Extract to read
========================================

Everything is stored as bytes, but the bytes in binary files do not represent characters.
Use nested loops to run commands for every combination of two lists of things.
Use '\' to break one logical line into several physical lines.
Use parentheses '()' to keep things combined.
Use $(command) to insert a command's output in place.
find finds files with specific properties that match patterns.
grep selects lines in files that match patterns.
man command displays the manual page for a given command.

Version Control with Subversion

Version control is a better way to manage shared files than email or shared folders.
The master copy is stored in a repository.
Nobody ever edits the master directory: instead, each person edits a local working copy.
People share changes by committing them to the master or updating their local copy from the master.
The version control system prevents people from overwriting each other's work by forcing them to merge concurrent changes before committing.
It also keeps a complete history of changes made to the master so that old versions can be recovered reliably.
Version control systems work best with text files, but can also handle binary files such as images and Word documents.

Basic Use

Every repository is identified by a URL.
Working copies of different repositories may not overlap.
Each changed to the master copy is identified by a unique revision number.
Revisions identify snapshots of the entire repository, not changes to individual files.
Each change should be commented to make the history more readable.
Commits are transactions: either all changes are successfully committed, or none are.
The basic workflow for version control is update-change-commit.
svn add things tells Subversion to start managing particular files or directories.
svn checkout url checks out a working copy of a repository.
svn commit -m "message" things sends changes to the repository.
svn diff compares the current state of a working copy to the state after the most recent update.

========================================

Stored records
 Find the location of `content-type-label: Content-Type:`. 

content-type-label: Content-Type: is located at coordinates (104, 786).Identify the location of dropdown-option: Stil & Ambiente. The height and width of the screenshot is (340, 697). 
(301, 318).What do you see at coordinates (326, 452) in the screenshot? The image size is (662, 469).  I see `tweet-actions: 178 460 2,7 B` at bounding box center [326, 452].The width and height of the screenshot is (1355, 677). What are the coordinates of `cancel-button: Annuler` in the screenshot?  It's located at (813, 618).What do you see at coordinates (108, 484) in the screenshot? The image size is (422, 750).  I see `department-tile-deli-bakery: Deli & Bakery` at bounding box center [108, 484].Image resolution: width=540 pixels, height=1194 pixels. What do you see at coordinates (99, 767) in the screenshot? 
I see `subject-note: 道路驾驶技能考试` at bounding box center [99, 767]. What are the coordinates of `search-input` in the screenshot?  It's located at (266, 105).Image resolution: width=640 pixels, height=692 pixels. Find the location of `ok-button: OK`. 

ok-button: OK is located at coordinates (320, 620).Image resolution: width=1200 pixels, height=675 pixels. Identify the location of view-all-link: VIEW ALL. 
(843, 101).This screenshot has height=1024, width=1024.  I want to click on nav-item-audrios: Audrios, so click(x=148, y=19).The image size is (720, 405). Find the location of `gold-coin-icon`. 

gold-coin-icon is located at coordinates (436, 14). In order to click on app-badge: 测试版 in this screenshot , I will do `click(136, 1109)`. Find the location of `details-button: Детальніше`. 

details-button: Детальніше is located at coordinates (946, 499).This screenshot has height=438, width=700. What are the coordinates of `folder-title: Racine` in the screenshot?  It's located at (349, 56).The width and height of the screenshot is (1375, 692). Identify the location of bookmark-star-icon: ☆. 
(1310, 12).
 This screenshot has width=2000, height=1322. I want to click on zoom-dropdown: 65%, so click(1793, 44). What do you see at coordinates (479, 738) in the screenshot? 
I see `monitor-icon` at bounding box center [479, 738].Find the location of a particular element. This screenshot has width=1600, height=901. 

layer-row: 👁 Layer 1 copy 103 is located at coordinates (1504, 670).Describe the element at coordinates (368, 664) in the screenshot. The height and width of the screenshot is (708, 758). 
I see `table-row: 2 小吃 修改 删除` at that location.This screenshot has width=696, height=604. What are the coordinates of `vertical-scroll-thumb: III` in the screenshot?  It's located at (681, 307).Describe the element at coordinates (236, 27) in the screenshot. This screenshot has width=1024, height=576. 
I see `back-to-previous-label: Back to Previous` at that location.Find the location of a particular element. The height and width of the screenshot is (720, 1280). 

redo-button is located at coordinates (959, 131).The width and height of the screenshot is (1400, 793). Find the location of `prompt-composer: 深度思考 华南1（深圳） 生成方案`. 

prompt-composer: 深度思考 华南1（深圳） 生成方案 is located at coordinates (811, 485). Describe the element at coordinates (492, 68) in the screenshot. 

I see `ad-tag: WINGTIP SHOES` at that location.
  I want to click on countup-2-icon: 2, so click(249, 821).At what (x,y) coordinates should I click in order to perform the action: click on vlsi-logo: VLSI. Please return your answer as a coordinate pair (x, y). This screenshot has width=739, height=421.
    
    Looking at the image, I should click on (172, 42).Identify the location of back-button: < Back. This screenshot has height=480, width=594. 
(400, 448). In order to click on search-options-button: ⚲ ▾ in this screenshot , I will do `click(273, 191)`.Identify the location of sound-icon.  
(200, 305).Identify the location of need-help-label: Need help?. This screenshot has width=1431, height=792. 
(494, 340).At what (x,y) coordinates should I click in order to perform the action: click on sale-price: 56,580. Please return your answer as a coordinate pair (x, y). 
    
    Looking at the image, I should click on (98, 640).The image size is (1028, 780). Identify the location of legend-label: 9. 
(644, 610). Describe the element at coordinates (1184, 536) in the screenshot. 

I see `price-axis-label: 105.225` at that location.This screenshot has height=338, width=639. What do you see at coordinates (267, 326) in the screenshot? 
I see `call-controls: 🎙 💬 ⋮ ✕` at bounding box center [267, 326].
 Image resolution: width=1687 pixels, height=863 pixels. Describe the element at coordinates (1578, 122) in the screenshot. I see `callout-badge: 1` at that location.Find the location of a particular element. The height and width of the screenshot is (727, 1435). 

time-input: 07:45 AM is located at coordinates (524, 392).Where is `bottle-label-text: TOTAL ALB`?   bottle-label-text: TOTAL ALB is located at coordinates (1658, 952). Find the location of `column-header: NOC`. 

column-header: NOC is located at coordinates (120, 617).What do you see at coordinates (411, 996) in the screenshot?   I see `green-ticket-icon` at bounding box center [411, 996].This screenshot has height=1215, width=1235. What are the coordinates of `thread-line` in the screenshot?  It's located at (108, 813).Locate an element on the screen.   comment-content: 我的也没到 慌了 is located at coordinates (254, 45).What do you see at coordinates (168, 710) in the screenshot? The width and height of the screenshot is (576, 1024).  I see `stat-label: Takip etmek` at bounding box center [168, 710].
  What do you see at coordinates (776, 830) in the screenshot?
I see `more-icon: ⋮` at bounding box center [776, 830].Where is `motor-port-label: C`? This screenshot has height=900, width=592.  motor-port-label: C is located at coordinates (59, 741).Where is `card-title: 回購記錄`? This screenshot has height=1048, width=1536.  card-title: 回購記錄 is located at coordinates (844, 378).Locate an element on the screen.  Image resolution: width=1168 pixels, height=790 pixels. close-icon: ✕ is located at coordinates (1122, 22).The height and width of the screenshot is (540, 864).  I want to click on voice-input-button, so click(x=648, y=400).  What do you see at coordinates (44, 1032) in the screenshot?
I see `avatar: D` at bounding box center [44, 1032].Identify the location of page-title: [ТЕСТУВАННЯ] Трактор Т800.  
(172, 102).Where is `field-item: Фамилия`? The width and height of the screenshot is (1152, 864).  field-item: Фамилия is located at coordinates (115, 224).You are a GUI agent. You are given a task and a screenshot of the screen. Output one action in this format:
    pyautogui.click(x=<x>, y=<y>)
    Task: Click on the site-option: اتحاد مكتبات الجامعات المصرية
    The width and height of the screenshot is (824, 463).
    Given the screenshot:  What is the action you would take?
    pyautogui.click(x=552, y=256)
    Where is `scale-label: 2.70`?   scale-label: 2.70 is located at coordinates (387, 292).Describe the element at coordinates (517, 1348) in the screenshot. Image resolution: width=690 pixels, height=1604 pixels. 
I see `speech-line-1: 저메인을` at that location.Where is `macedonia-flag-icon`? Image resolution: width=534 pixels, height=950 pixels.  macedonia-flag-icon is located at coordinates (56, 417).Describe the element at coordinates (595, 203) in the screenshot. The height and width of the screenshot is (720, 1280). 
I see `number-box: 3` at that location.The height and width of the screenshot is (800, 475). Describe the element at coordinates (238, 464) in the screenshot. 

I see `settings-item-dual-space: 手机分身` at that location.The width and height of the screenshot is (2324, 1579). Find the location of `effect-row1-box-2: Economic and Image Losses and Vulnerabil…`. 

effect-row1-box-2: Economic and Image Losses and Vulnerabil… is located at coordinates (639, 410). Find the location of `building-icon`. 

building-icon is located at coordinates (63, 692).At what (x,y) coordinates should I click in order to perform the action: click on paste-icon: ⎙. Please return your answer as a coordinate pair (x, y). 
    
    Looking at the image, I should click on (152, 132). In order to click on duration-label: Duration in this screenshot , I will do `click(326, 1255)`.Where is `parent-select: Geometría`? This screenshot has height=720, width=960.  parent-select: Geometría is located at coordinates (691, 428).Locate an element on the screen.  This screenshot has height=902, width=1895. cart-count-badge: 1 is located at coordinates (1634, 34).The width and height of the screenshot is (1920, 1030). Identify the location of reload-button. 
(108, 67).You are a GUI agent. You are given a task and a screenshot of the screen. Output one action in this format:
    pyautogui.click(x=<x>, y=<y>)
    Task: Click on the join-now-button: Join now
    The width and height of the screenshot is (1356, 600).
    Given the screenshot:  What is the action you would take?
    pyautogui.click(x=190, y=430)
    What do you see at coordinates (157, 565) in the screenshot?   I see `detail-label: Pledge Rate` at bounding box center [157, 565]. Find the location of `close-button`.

========================================

Problem statement
Continue the summary of shell commands and Subversion use, picking up after its last line about svn diff.

Exercise response
svn diff -r HEAD compares the current state of a working copy to the state of the master copy.
svn history shows the history of a working copy.
svn status shows the status of a working copy.
svn update updates a working copy from the repository.

Merging Conflicts

Conflicts must be resolved before a commit can be completed.
Subversion puts markers in text files to show regions of conflict.
For each conflicted file, Subversion creates auxiliary files containing the common parent, the master version, and the local version.
svn resolve files tells Subversion that conflicts have been resolved.

Recovering Old Versions

Old versions of files can be recovered by merging their old state with their current state.
Recovering an old version of a file does not erase the intervening changes.
Use branches to support parallel independent development.
svn merge merges two revisions of a file.
svn revert undoes local changes to files.

Setting up a Repository

Repositories can be hosted locally, on local (departmental) servers, on hosting services, or on their owners' own domains.
svnadmin create name creates a new repository.

Provenance

$Keyword:$ in a file can be filled in with a property value each time the file is committed.
Put version numbers in programs' output to establish provenance for data.
svn propset svn:keywords property files tells Subversion to start filling in property values.

Basic Programming

Basic Operations

Use '=' to assign a value to a variable.
Assigning to one variable does not change the values associated with other variables.
Use print to display values.
Variables are created when values are assigned to them.
Variables cannot be used until they have been created.
Addition ('+'), subtraction ('-'), and multiplication ('*') work as usual in Python.
Use meaningful, descriptive names for variables.

Creating Programs

Store programs in files whose names end in .py and run them with python name.py.

Types

The most commonly used data types in Python are integers (int), floating-point numbers (float), and strings (str).
Strings can start and end with either single quote (') or double quote (").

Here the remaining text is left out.